Among the 49ers, 28 impending free agents, is left guard Laken Tomlinson, who is coming off of arguably his best year in the NFL, capped off by the first pro bowl nod of his seven-year career. Tomlinson has been a consummate professional during his five-year stint in San Francisco, providing a superb level of dependability throughout his tenure as a 49er.
Tomlinson has started 83 straight games for the 49ers, an unrivaled level of consistency for any player on this team over that span. So based on the fact that Tomlinson is the definition of durable while also being capable of playing at a relatively high level, it would make re-signing him a no-brainer, right? Wrong. And here is why.
As good as Tomlinson has been for the 49ers, they simply cannot justify the price tag he is likely to command this offseason when he secures a well-deserved payday. Tomlinson is just 29 years old, and too many teams are in need of an upgrade on the interior of their offensive line.
He also is a better player than many of the veteran alternatives on the market, which means another team will likely be more than willing to throw the bag at Tomlinson.
Now I understand why this isn’t the most popular opinion. The 49ers had issues on the interior of their offensive line for years, and Tomlinson played a major role in helping absolve them in 2021. The decision to let him walk has far more to do with the bigger picture than it does with Tomlinson or his play on an individual level.
The 49ers are objectively a good team. They’ve drafted well, and they’ve done an admirable job acquiring veteran talent via trade and free agency. The unfortunate reality is, in a salary cap league like the NFL, you can’t just continue to re-sign all the good players on your roster year after year. It just doesn’t work that way.
You need to have some contingency plans in place and allow yourself to step away from over-bidding for a veteran piece because you have the ability to pivot to a player on a rookie deal that you drafted and developed within your own building. And that's exactly what the 49ers can and should do here.
I’m proposing that the 49ers put 2021 2nd round pick, Aaron Banks, back at his natural position at left guard and go into the 2022 season with him as the starter.

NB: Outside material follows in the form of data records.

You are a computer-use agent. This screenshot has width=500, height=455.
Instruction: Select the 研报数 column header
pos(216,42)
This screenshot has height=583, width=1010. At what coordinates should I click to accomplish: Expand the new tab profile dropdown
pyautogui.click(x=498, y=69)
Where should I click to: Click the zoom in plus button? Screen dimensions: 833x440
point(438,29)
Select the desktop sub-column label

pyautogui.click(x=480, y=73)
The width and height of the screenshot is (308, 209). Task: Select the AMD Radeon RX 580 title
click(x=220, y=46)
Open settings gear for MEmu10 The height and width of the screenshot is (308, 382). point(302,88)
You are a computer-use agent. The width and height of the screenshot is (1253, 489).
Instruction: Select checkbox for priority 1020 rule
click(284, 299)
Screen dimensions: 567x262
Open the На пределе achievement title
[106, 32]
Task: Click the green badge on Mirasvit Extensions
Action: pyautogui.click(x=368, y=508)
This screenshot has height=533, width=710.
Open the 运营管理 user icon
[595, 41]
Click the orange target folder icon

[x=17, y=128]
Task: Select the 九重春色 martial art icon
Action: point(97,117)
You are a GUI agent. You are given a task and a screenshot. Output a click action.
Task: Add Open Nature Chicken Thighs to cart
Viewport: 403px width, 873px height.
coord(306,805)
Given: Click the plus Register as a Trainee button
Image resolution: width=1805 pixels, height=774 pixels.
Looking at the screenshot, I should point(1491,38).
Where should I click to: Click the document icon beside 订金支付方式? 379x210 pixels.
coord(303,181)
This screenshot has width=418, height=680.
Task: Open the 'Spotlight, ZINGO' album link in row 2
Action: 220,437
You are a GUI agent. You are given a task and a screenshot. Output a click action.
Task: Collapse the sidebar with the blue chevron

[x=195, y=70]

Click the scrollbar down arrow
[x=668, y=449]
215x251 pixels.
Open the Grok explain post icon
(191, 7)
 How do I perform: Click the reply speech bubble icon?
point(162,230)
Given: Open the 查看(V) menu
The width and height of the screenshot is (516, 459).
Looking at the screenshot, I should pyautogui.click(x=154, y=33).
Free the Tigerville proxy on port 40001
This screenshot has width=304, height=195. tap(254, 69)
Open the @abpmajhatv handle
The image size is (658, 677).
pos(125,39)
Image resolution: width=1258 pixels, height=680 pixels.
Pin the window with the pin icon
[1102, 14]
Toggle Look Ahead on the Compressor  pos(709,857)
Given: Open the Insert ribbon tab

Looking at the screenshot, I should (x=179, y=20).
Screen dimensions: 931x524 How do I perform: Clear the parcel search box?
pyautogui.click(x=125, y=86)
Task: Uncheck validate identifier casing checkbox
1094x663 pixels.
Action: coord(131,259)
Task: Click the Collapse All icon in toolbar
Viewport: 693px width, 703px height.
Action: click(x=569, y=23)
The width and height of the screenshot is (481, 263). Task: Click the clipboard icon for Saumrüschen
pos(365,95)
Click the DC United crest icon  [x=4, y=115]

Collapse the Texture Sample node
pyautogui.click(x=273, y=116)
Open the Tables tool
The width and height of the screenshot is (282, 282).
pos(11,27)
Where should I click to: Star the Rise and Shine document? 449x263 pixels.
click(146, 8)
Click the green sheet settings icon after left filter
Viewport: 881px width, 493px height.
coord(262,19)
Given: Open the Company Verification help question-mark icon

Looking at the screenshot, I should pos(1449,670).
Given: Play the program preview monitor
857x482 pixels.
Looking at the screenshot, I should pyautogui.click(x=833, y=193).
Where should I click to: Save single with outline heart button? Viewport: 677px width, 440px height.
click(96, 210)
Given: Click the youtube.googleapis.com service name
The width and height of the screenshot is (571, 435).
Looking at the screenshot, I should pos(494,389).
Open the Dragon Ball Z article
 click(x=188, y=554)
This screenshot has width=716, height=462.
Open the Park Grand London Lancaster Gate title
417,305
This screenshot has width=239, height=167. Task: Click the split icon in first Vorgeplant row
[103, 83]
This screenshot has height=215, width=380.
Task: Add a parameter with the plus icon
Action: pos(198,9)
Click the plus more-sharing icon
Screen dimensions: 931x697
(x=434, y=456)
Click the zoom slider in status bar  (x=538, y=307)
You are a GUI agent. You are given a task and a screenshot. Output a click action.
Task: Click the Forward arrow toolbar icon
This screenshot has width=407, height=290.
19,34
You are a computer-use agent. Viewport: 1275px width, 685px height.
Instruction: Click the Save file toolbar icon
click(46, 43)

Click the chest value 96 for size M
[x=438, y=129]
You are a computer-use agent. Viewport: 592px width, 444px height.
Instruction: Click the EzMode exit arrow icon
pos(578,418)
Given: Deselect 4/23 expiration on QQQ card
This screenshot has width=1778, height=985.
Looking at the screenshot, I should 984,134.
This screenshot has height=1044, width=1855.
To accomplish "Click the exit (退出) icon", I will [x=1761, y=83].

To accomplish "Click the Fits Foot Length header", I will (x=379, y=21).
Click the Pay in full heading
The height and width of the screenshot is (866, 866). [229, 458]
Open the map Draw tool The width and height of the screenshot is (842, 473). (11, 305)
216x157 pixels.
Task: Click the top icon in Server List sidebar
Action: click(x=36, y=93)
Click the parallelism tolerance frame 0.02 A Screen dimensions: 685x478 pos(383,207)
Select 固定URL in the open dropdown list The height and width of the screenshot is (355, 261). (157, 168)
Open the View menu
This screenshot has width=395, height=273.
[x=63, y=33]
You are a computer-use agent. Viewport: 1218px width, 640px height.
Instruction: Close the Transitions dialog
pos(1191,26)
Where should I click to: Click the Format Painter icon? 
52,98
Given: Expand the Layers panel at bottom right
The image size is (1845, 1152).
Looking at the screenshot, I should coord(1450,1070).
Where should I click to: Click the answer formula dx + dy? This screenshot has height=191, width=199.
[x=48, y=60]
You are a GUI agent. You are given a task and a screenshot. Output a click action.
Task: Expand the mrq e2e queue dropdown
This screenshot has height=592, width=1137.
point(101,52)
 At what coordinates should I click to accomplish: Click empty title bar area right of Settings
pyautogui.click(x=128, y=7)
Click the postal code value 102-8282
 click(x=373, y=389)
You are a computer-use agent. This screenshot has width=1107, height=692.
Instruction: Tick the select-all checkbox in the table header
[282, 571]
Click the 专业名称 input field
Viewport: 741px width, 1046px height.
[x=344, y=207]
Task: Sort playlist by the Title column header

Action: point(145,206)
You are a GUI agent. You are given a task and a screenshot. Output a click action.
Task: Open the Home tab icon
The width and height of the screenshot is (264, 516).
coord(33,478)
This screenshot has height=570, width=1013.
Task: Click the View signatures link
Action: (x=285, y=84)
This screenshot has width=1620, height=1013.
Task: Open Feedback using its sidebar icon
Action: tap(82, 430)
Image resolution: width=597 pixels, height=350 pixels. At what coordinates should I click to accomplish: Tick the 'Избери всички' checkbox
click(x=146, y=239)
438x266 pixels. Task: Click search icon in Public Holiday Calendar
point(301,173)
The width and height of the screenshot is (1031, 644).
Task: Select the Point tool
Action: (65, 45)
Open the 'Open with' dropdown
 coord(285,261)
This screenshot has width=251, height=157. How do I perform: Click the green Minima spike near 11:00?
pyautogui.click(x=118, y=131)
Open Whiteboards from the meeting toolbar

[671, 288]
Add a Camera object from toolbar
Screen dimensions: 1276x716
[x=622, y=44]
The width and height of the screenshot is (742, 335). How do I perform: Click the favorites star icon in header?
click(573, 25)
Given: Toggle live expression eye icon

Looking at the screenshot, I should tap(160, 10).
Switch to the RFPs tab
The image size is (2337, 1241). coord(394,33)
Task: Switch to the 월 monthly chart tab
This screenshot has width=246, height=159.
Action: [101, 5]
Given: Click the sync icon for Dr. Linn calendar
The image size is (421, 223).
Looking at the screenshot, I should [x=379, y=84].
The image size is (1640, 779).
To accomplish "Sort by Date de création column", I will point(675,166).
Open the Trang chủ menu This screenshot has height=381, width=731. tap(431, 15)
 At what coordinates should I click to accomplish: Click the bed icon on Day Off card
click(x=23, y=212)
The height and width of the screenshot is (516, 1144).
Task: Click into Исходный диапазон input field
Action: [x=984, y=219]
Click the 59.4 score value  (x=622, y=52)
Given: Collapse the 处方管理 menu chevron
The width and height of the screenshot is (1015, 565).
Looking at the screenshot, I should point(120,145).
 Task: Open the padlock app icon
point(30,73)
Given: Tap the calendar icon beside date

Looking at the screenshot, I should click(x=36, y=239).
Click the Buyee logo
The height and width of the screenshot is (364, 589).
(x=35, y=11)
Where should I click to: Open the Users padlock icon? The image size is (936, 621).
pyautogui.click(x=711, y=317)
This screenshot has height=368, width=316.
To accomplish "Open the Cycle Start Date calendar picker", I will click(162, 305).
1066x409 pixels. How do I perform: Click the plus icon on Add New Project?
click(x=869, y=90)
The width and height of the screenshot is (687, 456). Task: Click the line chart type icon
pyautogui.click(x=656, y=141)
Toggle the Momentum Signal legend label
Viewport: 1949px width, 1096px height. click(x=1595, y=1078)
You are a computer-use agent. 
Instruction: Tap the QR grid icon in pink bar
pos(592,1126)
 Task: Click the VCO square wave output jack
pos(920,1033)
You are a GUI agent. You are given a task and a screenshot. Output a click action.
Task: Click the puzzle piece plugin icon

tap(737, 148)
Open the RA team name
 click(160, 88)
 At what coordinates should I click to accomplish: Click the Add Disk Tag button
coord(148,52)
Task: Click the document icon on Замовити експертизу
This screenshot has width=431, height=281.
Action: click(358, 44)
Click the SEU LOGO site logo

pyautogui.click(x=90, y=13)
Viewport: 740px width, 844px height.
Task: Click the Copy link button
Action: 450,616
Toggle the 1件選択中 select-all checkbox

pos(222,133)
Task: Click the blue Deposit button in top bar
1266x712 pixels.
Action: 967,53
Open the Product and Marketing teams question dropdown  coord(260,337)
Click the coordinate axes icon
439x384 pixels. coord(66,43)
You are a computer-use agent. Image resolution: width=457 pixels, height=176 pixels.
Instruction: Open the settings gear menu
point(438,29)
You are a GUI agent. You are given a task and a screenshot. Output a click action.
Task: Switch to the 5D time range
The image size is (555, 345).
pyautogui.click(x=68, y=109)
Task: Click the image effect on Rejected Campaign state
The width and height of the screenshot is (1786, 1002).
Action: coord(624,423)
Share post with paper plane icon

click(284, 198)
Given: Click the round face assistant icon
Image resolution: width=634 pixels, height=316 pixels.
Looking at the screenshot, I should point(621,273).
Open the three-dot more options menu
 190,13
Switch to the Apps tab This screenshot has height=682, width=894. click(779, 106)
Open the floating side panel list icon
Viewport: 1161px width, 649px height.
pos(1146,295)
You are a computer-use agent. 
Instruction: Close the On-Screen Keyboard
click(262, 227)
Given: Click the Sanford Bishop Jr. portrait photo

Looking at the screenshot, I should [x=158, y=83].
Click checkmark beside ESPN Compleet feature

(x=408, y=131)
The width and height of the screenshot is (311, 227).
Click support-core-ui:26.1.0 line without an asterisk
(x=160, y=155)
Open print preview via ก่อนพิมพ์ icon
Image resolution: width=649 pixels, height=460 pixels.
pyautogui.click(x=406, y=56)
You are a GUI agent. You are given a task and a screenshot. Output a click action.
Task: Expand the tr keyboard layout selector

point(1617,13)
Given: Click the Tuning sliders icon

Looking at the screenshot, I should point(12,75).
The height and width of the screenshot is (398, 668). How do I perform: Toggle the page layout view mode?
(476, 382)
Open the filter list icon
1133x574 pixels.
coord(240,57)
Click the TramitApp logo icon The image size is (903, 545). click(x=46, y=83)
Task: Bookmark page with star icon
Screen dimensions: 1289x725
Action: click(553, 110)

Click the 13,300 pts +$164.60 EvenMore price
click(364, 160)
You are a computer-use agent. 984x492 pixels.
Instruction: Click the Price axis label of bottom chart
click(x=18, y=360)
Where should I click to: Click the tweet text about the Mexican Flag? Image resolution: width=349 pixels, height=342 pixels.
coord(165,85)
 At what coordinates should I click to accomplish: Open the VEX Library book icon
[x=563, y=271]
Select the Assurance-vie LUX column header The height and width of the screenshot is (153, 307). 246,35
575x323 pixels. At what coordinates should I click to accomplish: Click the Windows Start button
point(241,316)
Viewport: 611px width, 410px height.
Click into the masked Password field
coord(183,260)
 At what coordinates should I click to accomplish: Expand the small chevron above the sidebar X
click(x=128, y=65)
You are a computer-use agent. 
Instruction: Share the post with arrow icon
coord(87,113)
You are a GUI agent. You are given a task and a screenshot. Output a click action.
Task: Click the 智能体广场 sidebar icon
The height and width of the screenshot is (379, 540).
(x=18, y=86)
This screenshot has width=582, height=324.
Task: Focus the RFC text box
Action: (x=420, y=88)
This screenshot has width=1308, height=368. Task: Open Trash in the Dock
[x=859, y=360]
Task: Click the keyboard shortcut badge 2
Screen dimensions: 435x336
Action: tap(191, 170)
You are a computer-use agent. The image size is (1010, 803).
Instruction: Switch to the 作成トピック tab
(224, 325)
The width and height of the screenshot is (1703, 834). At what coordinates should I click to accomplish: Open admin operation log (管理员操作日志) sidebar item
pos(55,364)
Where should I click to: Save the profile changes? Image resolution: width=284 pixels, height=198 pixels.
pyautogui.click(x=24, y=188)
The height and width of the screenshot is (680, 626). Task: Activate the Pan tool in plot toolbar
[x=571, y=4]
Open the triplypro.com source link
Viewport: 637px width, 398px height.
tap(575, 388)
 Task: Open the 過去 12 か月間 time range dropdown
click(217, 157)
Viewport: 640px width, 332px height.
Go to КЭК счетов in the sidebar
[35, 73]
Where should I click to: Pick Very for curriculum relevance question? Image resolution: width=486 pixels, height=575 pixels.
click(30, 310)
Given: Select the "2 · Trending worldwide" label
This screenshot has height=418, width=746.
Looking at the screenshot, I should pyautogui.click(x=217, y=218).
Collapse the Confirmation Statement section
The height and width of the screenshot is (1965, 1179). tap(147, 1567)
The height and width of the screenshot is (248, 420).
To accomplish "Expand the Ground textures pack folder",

A move like this sets Banks up for immediate success in his sophomore campaign for two different reasons.
1. Putting Banks back into his natural position where he was most comfortable playing could go a long way on its own. At times we tend to overlook just how hard the transition of moving from one side of the offensive line to the other is. All the mental reps you’ve taken and the muscle memory you’ve built up are now flipped upside down, and you’re starting from scratch.
With Banks back, where he took the majority of his reps in college, the familiarity of being on the left side could do wonders for his confidence and overall production right out of the gate. There is a certain level of responsibility for the coaching staff to get the most out of a player by putting them in the best position to succeed, and this would be the best possible situation for Banks now, as well as moving forward.
2. This one is simple. Any player you put next to Trent Williams is going to look better as a result of playing next to the best left tackle in football. Potential deficiencies get masked, and any growing pains are far less magnified as a result. With all due respect to Tomlinson, he also saw his game take a major step forward the moment Williams joined the team and began lining up on his left.
This is one of the many perks of having a generational talent on the offensive line. It’s also one of the many reasons you make Williams the highest-paid left tackle in the league because it offers you the luxury of not overpaying the positions around him. The 49ers can get by with a league-average player next to Williams, and Banks can provide that level of play for them at a significantly cheaper rate than Tomlinson will command this offseason.
This also comes down to roster construction on a philosophical level. When a team invests the kind of capital into a player that the 49ers did with Banks, at a certain point, they are going to have to have some courage in their convictions and trust their own scouting, which led them to select said player in the first place.
When these veteran pieces eventually leave for bigger paydays elsewhere, you need to be ready and willing to do what is necessary to have the next man up step in as seamlessly as possible. The 49ers have a tremendous opportunity to do this with Banks and take the difference in salary they would have paid Tomlinson and spread it around a roster that has multiple holes to fill elsewhere.